Finalement, après le changement de Gouvernement intervenu au lendemain du référendum du 23 juin 2016 sur la sortie de la Grande-Bretagne de l’Union européenne, le projet de réinstallation des Chagossiens a été purement et simplement abandonné. À la Chambre des Communes, Joyce Anelay, ministre d’État britannique au Développement international, a fait savoir le 16 novembre 2016 que son Gouvernement avait pris cette décision pour des raisons « de défense et de sécurité ». En compensation, la ministre s’engage à verser 40 millions de livres sterling aux Chagossiens pour favoriser leur insertion à Maurice et aux Seychelles.
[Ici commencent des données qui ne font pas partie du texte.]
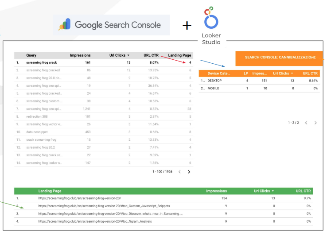
Task: Click the Search Console Cannibalizzazione orange banner
Action: [x=280, y=58]
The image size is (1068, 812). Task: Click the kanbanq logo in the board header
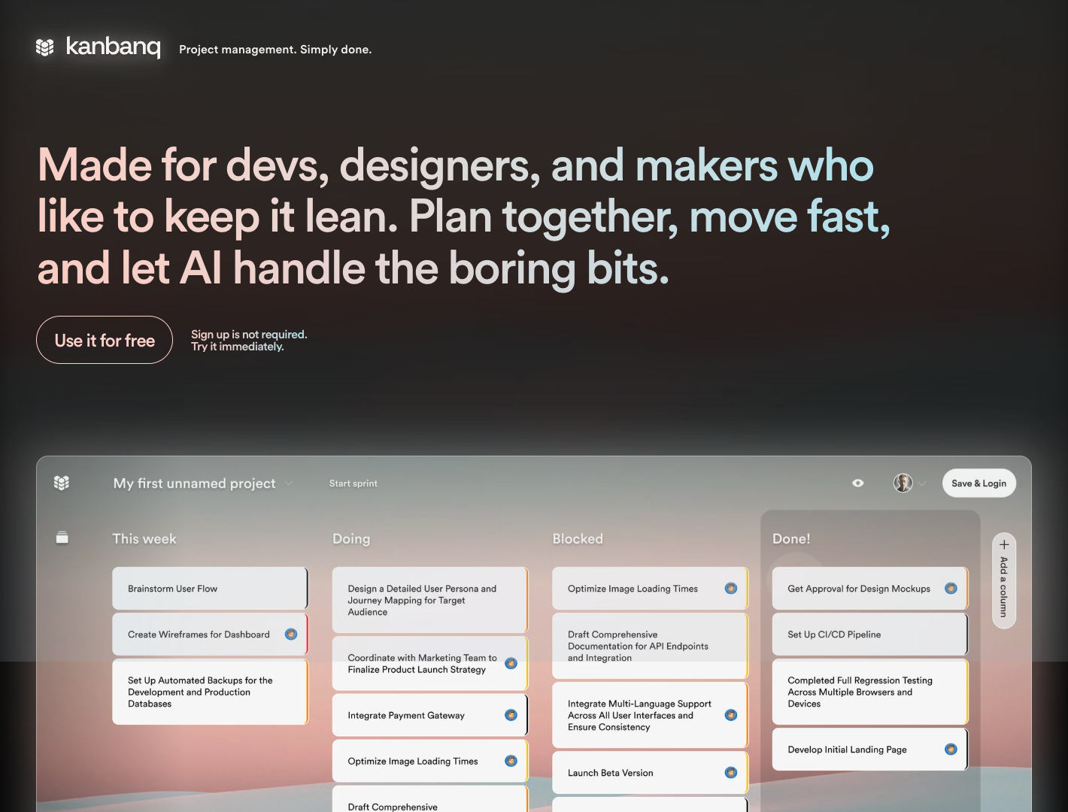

Cette décision peut surprendre quand on se reporte à la décision prise par la Cour européenne des droits de l’Homme. Saisie par les Chagossiens, la Cour a débouté les requérants : dans son arrêt rendu le 11 décembre 2012, elle a refusé d’examiner l’affaire au fond en déclarant irrecevable leur plainte déposée contre les Britanniques pour violation des droits humains lors de leur déportation au motif qu’une indemnité forfaitaire de 4 millions de livres leur avait été versée en 1982 « pour solde de tout compte ».
La décision britannique qui refuse aux Chagossiens le droit de revenir au pays natal viole, par ailleurs, l’article 9 de la Déclaration universelle des droits de l’Homme, ainsi rédigé : « Nul ne peut être arbitrairement arrêté, détenu ni exilé ». Certes, le droit de revenir vivre dans leur pays d’origine avait été reconnu aux Chagossiens par la Haute Cour de Justice de Londres le 3 novembre 2000 puis confirmé par cette juridiction dans un jugement du 11 mai 2006 et par la Cour d’Appel de Londres dans un arrêt du 23 mai 2007. Mais, par la suite, ce droit de retour a été rejeté dans une décision rendue le 22 octobre 2008 par les « Law Lords » et confirmée par la Cour suprême du Royaume-Uni dans un arrêt rendu le 29 juin 2016. La Cour laisse toutefois entendre que l’étude de faisabilité sur les implications du retour des Chagossiens au pays natal peut justifier une nouvelle action devant le juge britannique. Mais les Chagossiens placent plutôt leurs espoirs dans l’avis consultatif qui sera bientôt rendu par la Cour de La Haye.
Pendant la nouvelle période de 20 ans qui a commencé le 30 décembre 2016 avec la prorogation du bail sur Diego Garcia et qui prendra fin, en principe, le 30 décembre 2036, nous devons rester à l’écoute des Chagossiens qui ont été et restent les premières victimes collatérales de l’affrontement américano-soviétique. Nous devons continuer à aider cette petite communauté pacifique qui a été sacrifiée, dans le secret, au nom de la raison d’État, sur l’autel des intérêts stratégiques des États-Unis et de la Grande-Bretagne afin de concrétiser leurs desseins méphistophéliques au cœur de l’océan Indien.